[Collected data entries]
--

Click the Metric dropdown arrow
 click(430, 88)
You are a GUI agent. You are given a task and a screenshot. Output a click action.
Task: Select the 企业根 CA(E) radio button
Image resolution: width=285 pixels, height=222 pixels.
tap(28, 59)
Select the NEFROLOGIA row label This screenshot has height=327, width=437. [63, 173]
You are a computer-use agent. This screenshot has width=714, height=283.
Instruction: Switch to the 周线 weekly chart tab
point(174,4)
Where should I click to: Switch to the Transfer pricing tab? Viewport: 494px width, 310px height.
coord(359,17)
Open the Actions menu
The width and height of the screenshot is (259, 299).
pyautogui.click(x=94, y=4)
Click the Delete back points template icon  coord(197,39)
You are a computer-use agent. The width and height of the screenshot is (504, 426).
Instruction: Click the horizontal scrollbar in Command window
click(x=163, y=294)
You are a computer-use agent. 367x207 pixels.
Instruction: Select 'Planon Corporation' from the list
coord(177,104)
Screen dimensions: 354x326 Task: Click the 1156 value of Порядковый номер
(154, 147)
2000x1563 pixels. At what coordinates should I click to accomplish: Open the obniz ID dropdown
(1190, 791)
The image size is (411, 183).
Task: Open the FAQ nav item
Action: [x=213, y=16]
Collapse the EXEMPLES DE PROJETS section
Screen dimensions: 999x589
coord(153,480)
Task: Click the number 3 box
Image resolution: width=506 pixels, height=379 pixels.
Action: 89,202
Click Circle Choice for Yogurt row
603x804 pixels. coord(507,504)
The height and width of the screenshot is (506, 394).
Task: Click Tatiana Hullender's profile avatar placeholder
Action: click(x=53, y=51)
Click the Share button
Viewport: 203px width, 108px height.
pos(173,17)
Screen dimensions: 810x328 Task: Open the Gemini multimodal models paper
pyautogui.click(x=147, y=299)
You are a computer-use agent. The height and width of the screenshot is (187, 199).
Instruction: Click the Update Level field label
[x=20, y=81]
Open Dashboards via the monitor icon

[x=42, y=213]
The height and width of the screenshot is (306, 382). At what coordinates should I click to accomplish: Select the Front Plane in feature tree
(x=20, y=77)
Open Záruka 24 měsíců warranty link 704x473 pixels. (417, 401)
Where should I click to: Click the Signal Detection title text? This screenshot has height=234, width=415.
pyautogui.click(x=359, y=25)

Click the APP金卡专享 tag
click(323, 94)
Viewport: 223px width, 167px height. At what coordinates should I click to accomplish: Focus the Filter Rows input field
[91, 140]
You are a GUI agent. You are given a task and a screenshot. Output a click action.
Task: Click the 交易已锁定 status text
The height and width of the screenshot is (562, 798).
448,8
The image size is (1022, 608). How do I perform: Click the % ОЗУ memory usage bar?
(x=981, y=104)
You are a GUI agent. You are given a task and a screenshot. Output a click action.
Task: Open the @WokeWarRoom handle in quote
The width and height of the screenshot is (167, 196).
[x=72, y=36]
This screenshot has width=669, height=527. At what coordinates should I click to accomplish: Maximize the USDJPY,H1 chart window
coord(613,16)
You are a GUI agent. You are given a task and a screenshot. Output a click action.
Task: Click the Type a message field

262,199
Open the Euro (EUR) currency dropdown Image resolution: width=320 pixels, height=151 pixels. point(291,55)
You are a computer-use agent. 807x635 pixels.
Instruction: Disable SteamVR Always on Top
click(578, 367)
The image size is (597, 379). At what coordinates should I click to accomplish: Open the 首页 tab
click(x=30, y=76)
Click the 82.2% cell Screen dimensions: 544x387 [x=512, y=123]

--

Task requirements: I need each line above reproduced exactly.

Answer to the exercise:
Click the Metric dropdown arrow
 click(430, 88)
You are a GUI agent. You are given a task and a screenshot. Output a click action.
Task: Select the 企业根 CA(E) radio button
Image resolution: width=285 pixels, height=222 pixels.
tap(28, 59)
Select the NEFROLOGIA row label This screenshot has height=327, width=437. [63, 173]
You are a computer-use agent. This screenshot has width=714, height=283.
Instruction: Switch to the 周线 weekly chart tab
point(174,4)
Where should I click to: Switch to the Transfer pricing tab? Viewport: 494px width, 310px height.
coord(359,17)
Open the Actions menu
The width and height of the screenshot is (259, 299).
pyautogui.click(x=94, y=4)
Click the Delete back points template icon  coord(197,39)
You are a computer-use agent. The width and height of the screenshot is (504, 426).
Instruction: Click the horizontal scrollbar in Command window
click(x=163, y=294)
You are a computer-use agent. 367x207 pixels.
Instruction: Select 'Planon Corporation' from the list
coord(177,104)
Screen dimensions: 354x326 Task: Click the 1156 value of Порядковый номер
(154, 147)
2000x1563 pixels. At what coordinates should I click to accomplish: Open the obniz ID dropdown
(1190, 791)
The image size is (411, 183).
Task: Open the FAQ nav item
Action: [x=213, y=16]
Collapse the EXEMPLES DE PROJETS section
Screen dimensions: 999x589
coord(153,480)
Task: Click the number 3 box
Image resolution: width=506 pixels, height=379 pixels.
Action: 89,202
Click Circle Choice for Yogurt row
603x804 pixels. coord(507,504)
The height and width of the screenshot is (506, 394).
Task: Click Tatiana Hullender's profile avatar placeholder
Action: click(x=53, y=51)
Click the Share button
Viewport: 203px width, 108px height.
pos(173,17)
Screen dimensions: 810x328 Task: Open the Gemini multimodal models paper
pyautogui.click(x=147, y=299)
You are a computer-use agent. The height and width of the screenshot is (187, 199).
Instruction: Click the Update Level field label
[x=20, y=81]
Open Dashboards via the monitor icon

[x=42, y=213]
The height and width of the screenshot is (306, 382). At what coordinates should I click to accomplish: Select the Front Plane in feature tree
(x=20, y=77)
Open Záruka 24 měsíců warranty link 704x473 pixels. (417, 401)
Where should I click to: Click the Signal Detection title text? This screenshot has height=234, width=415.
pyautogui.click(x=359, y=25)

Click the APP金卡专享 tag
click(323, 94)
Viewport: 223px width, 167px height. At what coordinates should I click to accomplish: Focus the Filter Rows input field
[91, 140]
You are a GUI agent. You are given a task and a screenshot. Output a click action.
Task: Click the 交易已锁定 status text
The height and width of the screenshot is (562, 798).
448,8
The image size is (1022, 608). How do I perform: Click the % ОЗУ memory usage bar?
(x=981, y=104)
You are a GUI agent. You are given a task and a screenshot. Output a click action.
Task: Open the @WokeWarRoom handle in quote
The width and height of the screenshot is (167, 196).
[x=72, y=36]
This screenshot has width=669, height=527. At what coordinates should I click to accomplish: Maximize the USDJPY,H1 chart window
coord(613,16)
You are a GUI agent. You are given a task and a screenshot. Output a click action.
Task: Click the Type a message field

262,199
Open the Euro (EUR) currency dropdown Image resolution: width=320 pixels, height=151 pixels. point(291,55)
You are a computer-use agent. 807x635 pixels.
Instruction: Disable SteamVR Always on Top
click(578, 367)
The image size is (597, 379). At what coordinates should I click to accomplish: Open the 首页 tab
click(x=30, y=76)
Click the 82.2% cell Screen dimensions: 544x387 [x=512, y=123]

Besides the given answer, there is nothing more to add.